Our study had several strengths. Since a wide range of age groups is represented in our study, we were able to conduct age-group analysis and assess the change in the association of HDP, obesity, and hypertension with age. As this population-based study had a large sample size, we could assess prevalence and associations in the general study population.

This study has several limitations. First, the history of HDP was obtained using a questionnaire. Agreement between a history of HDP by self-reporting vs. medical records has been assessed in several studies, and the sensitivity and specificity are 60–70% and >90%, respectively [32,33,34,35]. The sensitivity of recall is relatively low, and the effect of our method of gathering information could lead to an underestimation of HDP. The false negative rate was reported to be higher in older age groups [35], and this might result in an underestimation of the effect of HDP, especially in older age groups. Furthermore, the diagnostic criteria of HDP changed over time, and it was also possible that the diagnosis was not adequately communicated to the women by the health care personnel in the past, which might affect the recall rate of HDP in each age group. Second, we had no information about the severity or onset of HDP. Early onset HDP is often considered to be a disease of placental dysfunction, whereas late-onset HDP is proposed to be caused primarily by maternal factors [36]. The influences of early and late-onset HDP on hypertension in later life may therefore be caused by different mechanisms. Further study is needed to clarify the influence of early and late-onset HDP on hypertension. Finally, we did not mention any other chronic conditions. Although we focused on the relationship between a history of HDP and hypertension later in life, HDP will contribute to other conditions related to hypertension and obesity later in life. Further study is required to clarify the relationship between HDP and these conditions, such as diabetes, chronic kidney disease, and metabolic syndrome.

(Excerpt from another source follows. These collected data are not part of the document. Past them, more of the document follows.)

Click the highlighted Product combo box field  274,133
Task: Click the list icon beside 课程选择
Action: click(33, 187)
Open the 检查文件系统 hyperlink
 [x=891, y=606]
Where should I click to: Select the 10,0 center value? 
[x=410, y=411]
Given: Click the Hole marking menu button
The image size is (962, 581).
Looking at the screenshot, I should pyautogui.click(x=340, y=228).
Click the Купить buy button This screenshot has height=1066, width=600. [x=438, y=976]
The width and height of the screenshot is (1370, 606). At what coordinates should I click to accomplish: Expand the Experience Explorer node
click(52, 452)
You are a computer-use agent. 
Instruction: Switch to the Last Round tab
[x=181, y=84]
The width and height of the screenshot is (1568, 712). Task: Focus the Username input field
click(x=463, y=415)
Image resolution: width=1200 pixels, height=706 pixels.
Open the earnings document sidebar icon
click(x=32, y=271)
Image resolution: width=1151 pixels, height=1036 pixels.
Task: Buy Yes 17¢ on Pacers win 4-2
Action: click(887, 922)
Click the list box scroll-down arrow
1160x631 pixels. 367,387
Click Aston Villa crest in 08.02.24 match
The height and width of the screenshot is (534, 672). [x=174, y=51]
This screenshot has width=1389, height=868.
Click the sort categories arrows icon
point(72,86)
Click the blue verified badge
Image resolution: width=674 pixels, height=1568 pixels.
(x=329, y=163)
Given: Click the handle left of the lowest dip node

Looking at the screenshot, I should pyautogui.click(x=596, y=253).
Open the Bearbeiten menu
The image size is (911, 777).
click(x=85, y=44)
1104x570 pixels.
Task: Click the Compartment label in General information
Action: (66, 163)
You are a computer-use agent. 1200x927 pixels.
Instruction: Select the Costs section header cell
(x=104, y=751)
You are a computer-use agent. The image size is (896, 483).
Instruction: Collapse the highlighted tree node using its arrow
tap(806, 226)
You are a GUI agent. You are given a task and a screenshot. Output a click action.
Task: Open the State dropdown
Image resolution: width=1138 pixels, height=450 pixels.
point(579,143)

In conclusion, our findings suggest that there was a significant association between a history of HDP and hypertension in women in the 30s–70s age group. Therefore, physicians and other health care providers should recommend regular health examinations and home blood pressure monitoring after the postpartum period. Our study also demonstrated that women with normal body weight had a lower risk for hypertension than overweight–obese women, even if they had a history of HDP. Therefore, even after a pregnancy complicated by HDP, weight control may reduce the risk for future hypertension. Although pregnancy represents a chance to predict future cardiovascular disease risk, the best method of reducing the risk for hypertension in women after a pregnancy complicated by HDP has not been well discussed. Further study is needed to evaluate the preventive effect of lifestyle interventions, such as exercise and dietary habits, on hypertension in women with a history of HDP.